• Excerpted passage:
━━━━━━━━━━

Colorado Supreme Court Holds Minor Children Can Now Recover Pre-Maturity Medical Expenses

On October 5, 2005, Alexander Rudnicki suffered serious injuries during his birth when OB-GYN Peter Bianco, D.O. negligently performed an operative vaginal delivery using a vacuum extractor to assist in that delivery. At birth, Alexander had severe scalp abrasions and bruising on his skull, and medical staff observed him to be floppy, quiet, and unresponsive, with diminished function and depressed Apgar scores. Alexander was immediately intubated and required intensive medical treatment, which revealed that he had suffered injuries to his brain as a result of the trauma to his scalp and skull caused by the vacuum extraction. As a result of his injuries, Alexander has required ongoing physical, occupational, and speech therapy; he is intellectually disabled and enrolled in special education at school; and he is not likely to be able to live independently in the future.

Although the applicable statute of limitations is tolled with respect to a minor child’s negligence claim against a health care professional, it is not tolled with respect to the parents’ derivative claim for the child’s pre-majority medical expenses. As a result, under the common law rule, unless the parents of an injured minor either relinquish their claim for pre-majority medical expenses to the minor or assert that claim within the two-year statute of limitations, a tortfeasor will escape responsibility for some—and perhaps a substantial portion—of the damages that the tortfeasor caused the child. And this is so even though the child did nothing to waive any right to recover such damages and even though the child might have had until their twentieth birthday to bring such a claim had the claim belonged to them.

━━━━━━━━━━

• Required action 1: From the passage on the Colorado ruling, list every type of therapy Alexander has required as a result of his injuries.
• Required action 2:
Answer these questions using the passage on the Colorado ruling:
(a) On what date was Alexander injured during his birth?
(b) What instrument did the doctor use to assist in the delivery?
(c) How long is the statute of limitations within which parents must assert their claim for pre-majority medical expenses?
• Required action 3: Write out the portion of the passage on the Colorado ruling starting with "On October 5, 2005, Alexander" and going on through "in the future.".
The lines that follow come from a separate source and have no connection to the passage above.

• Stored items:
━━━━━━━━━━

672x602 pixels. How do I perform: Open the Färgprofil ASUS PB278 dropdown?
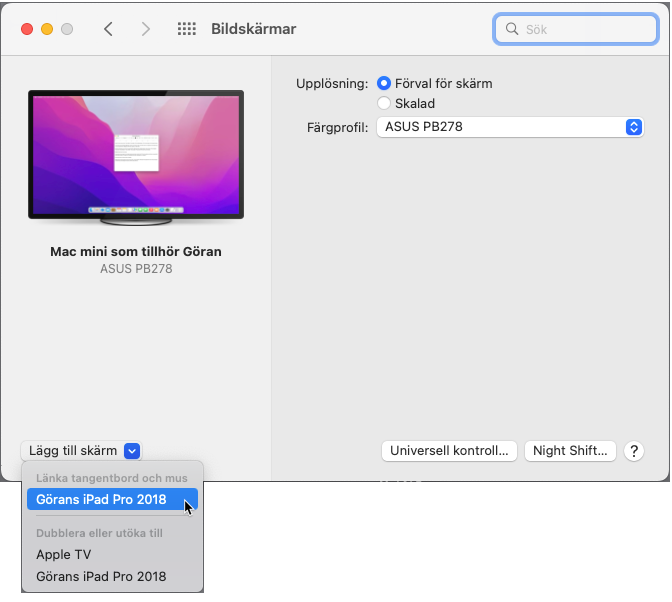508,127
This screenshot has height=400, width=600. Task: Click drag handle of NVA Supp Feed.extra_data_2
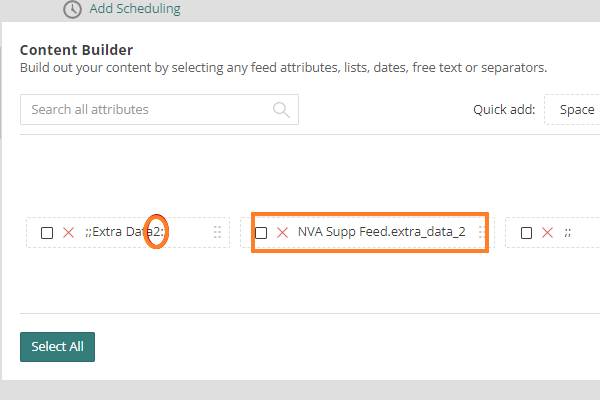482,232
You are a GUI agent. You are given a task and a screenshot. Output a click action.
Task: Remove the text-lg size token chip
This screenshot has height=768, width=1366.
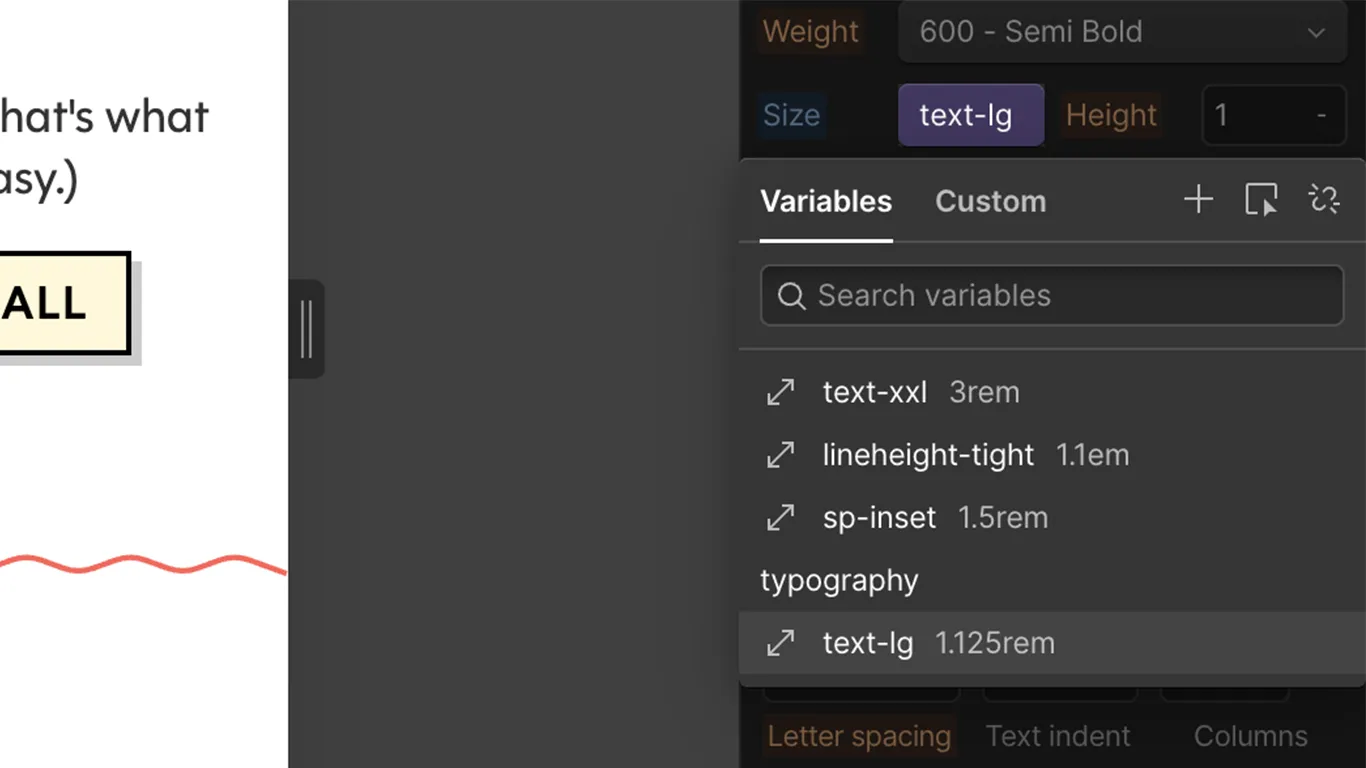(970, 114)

━━━━━━━━━━

• Answer section 1: Physical therapy, occupational therapy, and speech therapy.

• Answer section 2:
(a) October 5, 2005.
(b) A vacuum extractor.
(c) Two years.

• Answer section 3:
On October 5, 2005, Alexander Rudnicki suffered serious injuries during his birth when OB-GYN Peter Bianco, D.O. negligently performed an operative vaginal delivery using a vacuum extractor to assist in that delivery. At birth, Alexander had severe scalp abrasions and bruising on his skull, and medical staff observed him to be floppy, quiet, and unresponsive, with diminished function and depressed Apgar scores. Alexander was immediately intubated and required intensive medical treatment, which revealed that he had suffered injuries to his brain as a result of the trauma to his scalp and skull caused by the vacuum extraction. As a result of his injuries, Alexander has required ongoing physical, occupational, and speech therapy; he is intellectually disabled and enrolled in special education at school; and he is not likely to be able to live independently in the future.